There is currently no widely adopted solution that comes close to satisfying all four of these properties simultaneously.

Existing Unique Identifiers

A few persistent identifiers already exist in the internet ecosystem and have been used in advertising contexts:

  • Email addresses — can be used for targeted advertising via platforms such as Facebook's Custom Audiences, which matches hashed email lists to platform users.
  • Social profile IDs — platforms including LinkedIn, Twitter, Facebook, and Spotify can use their own unique identifiers to track users across any site where their widgets are embedded.

Neither of these approaches supports anonymization or identifier reset.
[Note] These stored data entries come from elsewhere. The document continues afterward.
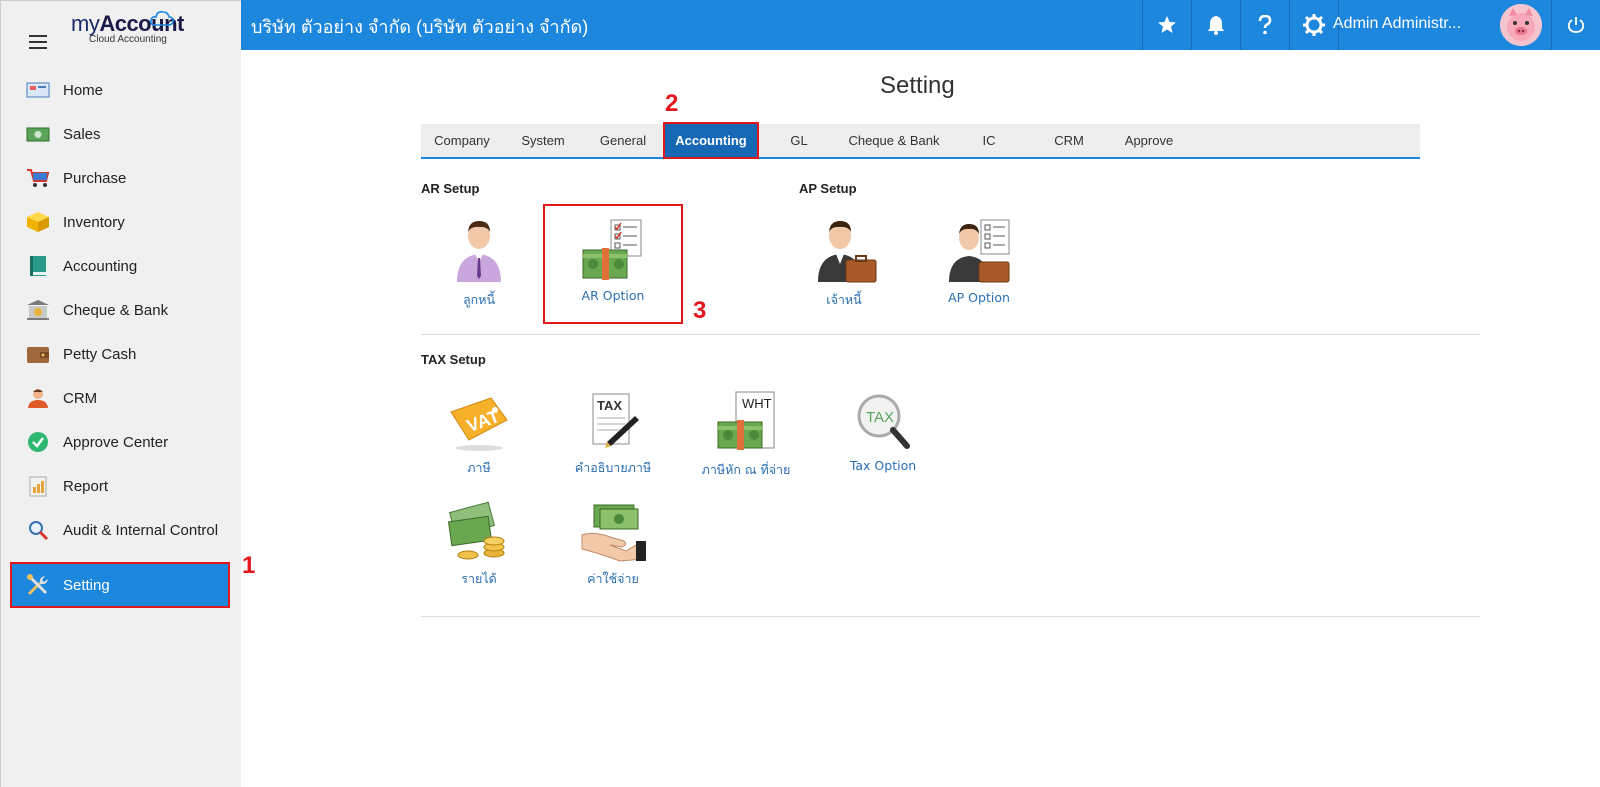 The width and height of the screenshot is (1600, 787). I want to click on debtor-label: ลูกหนี้, so click(478, 300).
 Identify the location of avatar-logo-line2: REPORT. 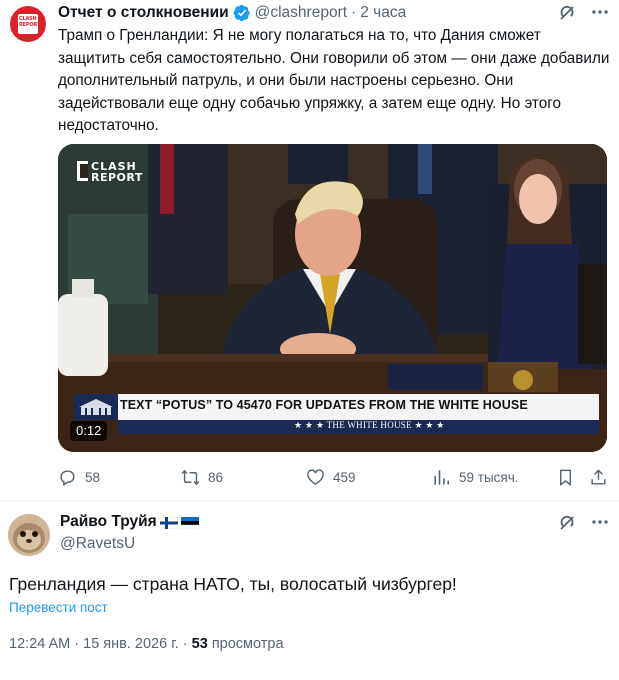
(30, 25).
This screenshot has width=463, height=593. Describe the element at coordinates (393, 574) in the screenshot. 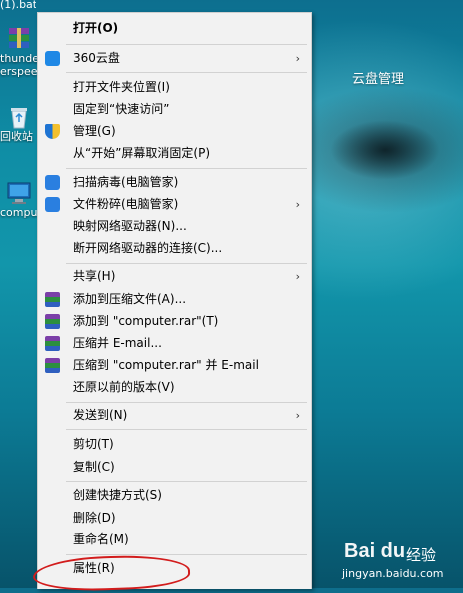

I see `watermark-url: jingyan.baidu.com` at that location.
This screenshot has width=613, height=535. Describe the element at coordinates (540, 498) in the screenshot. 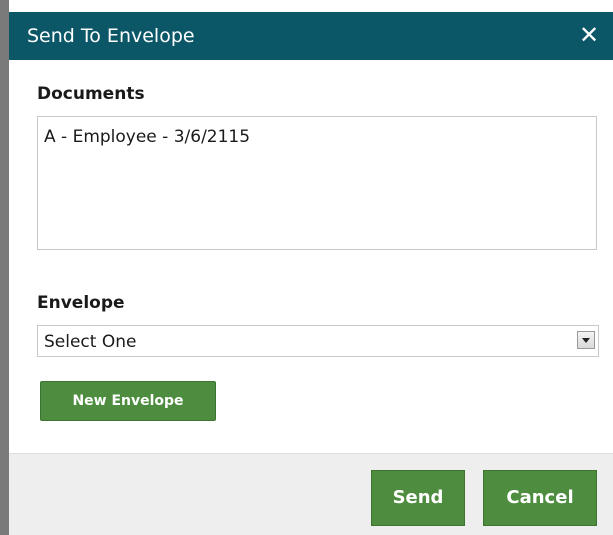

Both can be trivially linked back to a real person, which raises significant privacy concerns and limits their viability as general-purpose tracking infrastructure.

The Path Forward

The wide adoption of cookies means any transition will be slow and complicated. The IAB recognized this early, establishing The Future of the Cookie Working Group to develop alternatives that are more reliable, universal, and practical for broad adoption by ad technology suppliers.

The challenge is finding a workable consensus: any new standard needs to guarantee reasonable privacy for users while still providing reliable tracking mechanisms for publishers and advertisers. Those interests are not easily aligned, but a practical compromise — rather than a technically ideal solution — is the realistic outcome.

The GDPR-era cookie consent wave offers a cautionary example of what happens when regulation outpaces technical solutions: websites flooded with consent banners that users click through reflexively, with limited meaningful privacy benefit. The industry would benefit from approaches that build privacy in at the infrastructure level rather than layering notices on top of unchanged behaviour.